◆ Task to complete ◆
Compute how many lines in the data below contain "title"; answer only with that number.

**********

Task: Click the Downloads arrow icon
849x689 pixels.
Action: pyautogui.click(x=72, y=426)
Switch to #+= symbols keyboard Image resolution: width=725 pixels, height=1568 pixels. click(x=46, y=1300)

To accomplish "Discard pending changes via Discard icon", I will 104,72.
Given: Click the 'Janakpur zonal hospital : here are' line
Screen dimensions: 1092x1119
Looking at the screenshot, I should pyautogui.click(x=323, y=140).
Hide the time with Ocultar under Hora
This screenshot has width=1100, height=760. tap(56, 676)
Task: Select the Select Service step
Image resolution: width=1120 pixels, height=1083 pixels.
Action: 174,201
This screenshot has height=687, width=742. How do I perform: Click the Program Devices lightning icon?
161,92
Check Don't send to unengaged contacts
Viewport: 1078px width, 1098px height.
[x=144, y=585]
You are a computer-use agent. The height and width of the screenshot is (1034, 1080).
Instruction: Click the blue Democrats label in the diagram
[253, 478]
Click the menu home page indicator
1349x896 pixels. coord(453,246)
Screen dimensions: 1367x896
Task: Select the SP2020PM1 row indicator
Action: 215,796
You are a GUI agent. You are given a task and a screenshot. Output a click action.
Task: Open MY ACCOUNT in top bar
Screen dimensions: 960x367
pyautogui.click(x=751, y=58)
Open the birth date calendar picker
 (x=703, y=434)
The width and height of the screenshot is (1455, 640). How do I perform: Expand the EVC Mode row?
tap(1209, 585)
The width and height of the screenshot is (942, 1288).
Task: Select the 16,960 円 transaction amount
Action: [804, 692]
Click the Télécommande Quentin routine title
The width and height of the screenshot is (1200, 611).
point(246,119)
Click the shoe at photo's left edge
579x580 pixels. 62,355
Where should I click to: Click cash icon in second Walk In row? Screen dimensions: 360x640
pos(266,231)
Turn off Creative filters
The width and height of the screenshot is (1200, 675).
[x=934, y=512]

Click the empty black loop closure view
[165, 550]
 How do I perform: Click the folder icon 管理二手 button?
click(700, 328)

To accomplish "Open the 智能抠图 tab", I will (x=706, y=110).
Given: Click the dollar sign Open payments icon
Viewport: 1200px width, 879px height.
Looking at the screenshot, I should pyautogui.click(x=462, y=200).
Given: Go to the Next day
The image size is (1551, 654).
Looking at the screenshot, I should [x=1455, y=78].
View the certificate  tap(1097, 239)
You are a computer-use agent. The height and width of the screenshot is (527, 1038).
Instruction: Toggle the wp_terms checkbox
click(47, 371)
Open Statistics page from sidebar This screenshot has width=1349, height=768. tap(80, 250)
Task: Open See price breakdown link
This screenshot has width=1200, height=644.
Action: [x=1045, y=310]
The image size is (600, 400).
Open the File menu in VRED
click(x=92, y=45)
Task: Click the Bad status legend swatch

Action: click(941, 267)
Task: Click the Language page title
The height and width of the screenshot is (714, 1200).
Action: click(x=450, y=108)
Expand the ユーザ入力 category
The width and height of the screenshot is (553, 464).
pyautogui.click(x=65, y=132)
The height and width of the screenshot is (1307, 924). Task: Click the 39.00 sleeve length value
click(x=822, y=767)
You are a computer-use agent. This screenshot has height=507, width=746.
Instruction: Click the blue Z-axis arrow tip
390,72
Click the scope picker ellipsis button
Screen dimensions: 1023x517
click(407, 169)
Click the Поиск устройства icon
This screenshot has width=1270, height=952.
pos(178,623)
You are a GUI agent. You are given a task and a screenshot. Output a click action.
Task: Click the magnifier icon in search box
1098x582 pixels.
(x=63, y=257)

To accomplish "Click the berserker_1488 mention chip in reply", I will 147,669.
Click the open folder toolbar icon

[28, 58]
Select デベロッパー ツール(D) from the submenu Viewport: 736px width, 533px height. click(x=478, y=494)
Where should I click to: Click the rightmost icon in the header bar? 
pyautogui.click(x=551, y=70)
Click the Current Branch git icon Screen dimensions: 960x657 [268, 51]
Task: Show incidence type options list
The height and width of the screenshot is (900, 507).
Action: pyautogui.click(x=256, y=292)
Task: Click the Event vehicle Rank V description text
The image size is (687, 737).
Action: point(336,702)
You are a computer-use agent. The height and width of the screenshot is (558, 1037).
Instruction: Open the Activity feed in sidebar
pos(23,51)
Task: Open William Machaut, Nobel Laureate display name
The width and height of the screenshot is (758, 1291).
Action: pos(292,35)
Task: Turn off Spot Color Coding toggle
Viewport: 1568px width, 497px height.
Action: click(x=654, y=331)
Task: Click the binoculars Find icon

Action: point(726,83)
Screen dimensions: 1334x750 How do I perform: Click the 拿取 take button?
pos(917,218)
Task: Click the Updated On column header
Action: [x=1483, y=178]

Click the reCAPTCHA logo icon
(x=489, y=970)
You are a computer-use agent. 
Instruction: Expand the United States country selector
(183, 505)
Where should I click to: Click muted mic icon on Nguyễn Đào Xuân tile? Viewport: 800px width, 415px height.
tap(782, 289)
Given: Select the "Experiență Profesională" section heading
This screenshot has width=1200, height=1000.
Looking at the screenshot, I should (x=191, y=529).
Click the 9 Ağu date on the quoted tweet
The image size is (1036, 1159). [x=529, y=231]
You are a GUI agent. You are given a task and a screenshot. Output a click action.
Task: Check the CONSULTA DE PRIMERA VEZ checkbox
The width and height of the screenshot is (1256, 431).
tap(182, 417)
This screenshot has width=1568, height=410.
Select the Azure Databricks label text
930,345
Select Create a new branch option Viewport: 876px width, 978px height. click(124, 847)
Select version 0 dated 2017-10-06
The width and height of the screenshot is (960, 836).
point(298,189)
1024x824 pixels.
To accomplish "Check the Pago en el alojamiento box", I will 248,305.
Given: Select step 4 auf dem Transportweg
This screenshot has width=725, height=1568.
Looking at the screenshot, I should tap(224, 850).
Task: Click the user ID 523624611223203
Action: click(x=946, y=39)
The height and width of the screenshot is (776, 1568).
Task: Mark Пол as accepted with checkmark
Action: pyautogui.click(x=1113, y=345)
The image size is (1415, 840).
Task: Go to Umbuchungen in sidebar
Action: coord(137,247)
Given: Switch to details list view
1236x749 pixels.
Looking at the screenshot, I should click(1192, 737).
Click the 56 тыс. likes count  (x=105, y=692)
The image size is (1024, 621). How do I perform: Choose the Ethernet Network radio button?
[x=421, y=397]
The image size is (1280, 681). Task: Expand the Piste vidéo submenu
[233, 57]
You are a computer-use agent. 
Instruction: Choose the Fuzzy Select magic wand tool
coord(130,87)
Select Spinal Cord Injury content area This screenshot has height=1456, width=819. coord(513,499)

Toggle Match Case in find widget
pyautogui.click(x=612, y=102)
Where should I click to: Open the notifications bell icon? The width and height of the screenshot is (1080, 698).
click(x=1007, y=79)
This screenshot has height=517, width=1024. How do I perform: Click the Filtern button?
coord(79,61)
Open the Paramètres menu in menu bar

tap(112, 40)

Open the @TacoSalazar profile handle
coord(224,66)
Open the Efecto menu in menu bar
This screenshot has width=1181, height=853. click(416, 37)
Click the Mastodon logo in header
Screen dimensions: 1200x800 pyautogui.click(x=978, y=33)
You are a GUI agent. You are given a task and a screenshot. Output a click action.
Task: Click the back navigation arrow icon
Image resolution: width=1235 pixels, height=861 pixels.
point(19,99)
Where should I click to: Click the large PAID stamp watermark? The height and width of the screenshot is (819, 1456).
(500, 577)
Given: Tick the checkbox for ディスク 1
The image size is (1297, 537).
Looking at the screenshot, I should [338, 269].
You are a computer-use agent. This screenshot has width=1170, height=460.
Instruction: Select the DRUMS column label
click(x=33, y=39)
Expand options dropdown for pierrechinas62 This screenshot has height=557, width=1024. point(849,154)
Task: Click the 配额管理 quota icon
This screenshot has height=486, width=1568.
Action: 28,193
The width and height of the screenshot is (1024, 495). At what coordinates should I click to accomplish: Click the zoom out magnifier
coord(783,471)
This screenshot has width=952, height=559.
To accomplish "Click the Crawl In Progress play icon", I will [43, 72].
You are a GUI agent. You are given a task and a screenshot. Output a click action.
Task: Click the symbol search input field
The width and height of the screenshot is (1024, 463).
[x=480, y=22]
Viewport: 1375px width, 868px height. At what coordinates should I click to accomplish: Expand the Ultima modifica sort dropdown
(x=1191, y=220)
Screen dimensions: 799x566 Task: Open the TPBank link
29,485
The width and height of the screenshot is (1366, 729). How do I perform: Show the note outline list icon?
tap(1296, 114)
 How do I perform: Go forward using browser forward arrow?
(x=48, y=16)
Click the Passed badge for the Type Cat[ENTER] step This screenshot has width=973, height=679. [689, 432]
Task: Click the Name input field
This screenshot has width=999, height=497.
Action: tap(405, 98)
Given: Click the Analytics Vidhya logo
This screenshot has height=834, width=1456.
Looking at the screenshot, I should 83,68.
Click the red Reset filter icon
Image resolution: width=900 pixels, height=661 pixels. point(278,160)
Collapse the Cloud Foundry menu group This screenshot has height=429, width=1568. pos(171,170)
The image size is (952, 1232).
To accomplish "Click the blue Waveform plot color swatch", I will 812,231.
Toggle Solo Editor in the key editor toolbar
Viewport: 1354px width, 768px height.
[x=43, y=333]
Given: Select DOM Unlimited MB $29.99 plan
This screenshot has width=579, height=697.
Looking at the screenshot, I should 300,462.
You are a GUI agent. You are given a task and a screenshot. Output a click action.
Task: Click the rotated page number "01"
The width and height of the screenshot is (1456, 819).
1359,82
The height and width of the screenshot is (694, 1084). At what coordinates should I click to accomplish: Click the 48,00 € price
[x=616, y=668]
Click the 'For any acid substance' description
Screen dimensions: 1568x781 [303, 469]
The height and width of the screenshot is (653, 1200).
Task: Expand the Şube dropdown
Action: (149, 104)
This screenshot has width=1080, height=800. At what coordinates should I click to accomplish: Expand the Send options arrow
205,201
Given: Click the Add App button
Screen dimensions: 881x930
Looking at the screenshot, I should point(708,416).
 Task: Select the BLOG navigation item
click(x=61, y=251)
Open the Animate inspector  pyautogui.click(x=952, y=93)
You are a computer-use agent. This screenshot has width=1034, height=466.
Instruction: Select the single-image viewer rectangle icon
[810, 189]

**********

◆ Task solution ◆
2